Valneva SE today announces that the Company’s pivotal Phase 3 data for its single-shot chikungunya vaccine candidate, VLA1553, have been published in The Lancet.
This article says the strong immune response and the generation of seroprotective titres in almost all vaccinated participants suggests that VLA1553 is an excellent candidate for preventing disease caused by the chikungunya virus.
VLA1553 demonstrated a very high seroresponse rate of 98.9% in participants 28 days after receiving the single administration, and 96% of participants maintained seroresponse six months after vaccination.
VLA1553 is currently the only chikungunya vaccine candidate worldwide for which regulatory review processes are underway. It has been designed by deleting a part of the chikungunya virus genome.

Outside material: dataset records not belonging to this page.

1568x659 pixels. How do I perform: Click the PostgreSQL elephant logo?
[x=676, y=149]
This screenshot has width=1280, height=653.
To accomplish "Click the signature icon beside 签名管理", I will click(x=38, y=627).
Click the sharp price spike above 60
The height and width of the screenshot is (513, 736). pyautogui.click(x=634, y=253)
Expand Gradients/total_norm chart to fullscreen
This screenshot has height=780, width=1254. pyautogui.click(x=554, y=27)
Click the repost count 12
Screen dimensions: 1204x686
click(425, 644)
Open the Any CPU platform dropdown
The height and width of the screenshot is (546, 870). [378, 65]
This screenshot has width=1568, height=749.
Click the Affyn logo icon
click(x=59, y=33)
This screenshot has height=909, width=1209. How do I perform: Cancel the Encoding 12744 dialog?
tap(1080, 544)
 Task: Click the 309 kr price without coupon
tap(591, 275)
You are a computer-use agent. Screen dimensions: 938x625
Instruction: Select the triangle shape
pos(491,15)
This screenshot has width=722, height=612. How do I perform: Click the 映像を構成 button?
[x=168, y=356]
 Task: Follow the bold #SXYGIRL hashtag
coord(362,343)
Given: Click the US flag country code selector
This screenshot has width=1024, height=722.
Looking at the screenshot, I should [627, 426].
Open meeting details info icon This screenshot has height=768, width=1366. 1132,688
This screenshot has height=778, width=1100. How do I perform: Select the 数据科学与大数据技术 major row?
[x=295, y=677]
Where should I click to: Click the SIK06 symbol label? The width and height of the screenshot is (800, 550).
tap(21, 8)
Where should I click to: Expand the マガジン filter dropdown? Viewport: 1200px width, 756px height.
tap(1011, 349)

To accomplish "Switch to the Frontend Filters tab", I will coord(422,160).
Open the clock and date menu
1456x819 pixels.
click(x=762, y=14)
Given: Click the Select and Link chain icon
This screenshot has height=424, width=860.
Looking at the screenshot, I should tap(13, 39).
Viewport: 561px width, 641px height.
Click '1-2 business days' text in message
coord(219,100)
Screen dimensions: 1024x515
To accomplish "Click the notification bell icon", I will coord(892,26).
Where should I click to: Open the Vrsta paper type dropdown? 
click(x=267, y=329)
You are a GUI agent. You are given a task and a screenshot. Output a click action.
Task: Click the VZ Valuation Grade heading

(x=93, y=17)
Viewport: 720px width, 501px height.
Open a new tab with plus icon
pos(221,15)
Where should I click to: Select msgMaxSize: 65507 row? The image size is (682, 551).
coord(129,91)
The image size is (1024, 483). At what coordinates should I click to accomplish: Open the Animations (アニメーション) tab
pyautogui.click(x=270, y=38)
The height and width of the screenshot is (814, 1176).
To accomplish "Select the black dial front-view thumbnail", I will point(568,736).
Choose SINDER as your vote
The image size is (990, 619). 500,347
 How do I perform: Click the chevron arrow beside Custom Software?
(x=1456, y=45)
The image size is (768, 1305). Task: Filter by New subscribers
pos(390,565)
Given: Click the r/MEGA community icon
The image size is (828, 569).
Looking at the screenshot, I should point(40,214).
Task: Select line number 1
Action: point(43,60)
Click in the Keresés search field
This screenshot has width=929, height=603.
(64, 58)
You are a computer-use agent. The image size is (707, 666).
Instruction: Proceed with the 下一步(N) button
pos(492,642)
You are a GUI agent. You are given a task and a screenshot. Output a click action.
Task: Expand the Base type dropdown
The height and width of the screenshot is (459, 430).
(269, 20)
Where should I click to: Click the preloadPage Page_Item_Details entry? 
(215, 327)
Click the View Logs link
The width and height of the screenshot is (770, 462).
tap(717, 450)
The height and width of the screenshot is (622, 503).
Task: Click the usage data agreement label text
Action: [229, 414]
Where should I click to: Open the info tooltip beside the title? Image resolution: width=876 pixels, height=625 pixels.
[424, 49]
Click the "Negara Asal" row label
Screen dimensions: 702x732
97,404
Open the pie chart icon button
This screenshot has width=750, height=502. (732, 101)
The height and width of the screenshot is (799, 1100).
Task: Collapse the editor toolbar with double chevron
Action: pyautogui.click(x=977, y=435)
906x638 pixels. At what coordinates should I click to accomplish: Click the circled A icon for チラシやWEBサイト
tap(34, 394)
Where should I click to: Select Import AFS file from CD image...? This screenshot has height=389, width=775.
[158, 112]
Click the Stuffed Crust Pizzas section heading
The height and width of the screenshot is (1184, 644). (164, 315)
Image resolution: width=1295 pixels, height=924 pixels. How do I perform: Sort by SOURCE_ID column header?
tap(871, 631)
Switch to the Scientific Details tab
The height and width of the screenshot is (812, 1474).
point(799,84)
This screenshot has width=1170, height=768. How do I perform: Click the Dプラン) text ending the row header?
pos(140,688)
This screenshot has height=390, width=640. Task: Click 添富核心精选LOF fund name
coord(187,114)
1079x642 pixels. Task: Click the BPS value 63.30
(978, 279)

Juan Carlos Jaramillo, M.D., Chief Medical Officer of Valneva, commented in a press release on June 13, 2023, “We are pleased that more detailed results on our single-shot chikungunya vaccine candidate are now available to the scientific and broader public health communities.”
Chikungunya is a mosquito-borne viral disease caused by the chikungunya virus (CHIKV), a Togaviridae virus transmitted by Aedes mosquitoes. The infection leads to symptomatic disease in 72-92% of humans after four to seven days following the mosquito bite.
While mortality with CHIKV is low, morbidity is high. Clinical symptoms include acute onset of fever, debilitating joint and muscle pain, headache, nausea, rash, and chronic arthralgia.
The high-risk areas of infection for travelers are places where chikungunya virus-carrying mosquitos are endemic, including the Americas, parts of Africa, and Southeast Asia, and the virus has spread to more than 110 countries.
The Pan American Health Organization recently confirmed chikungunya cases in the Americas region reached over 210,000 in the first months of 2023. And there were about 51 related fatalities, representing a four-fold increase compared to 2022.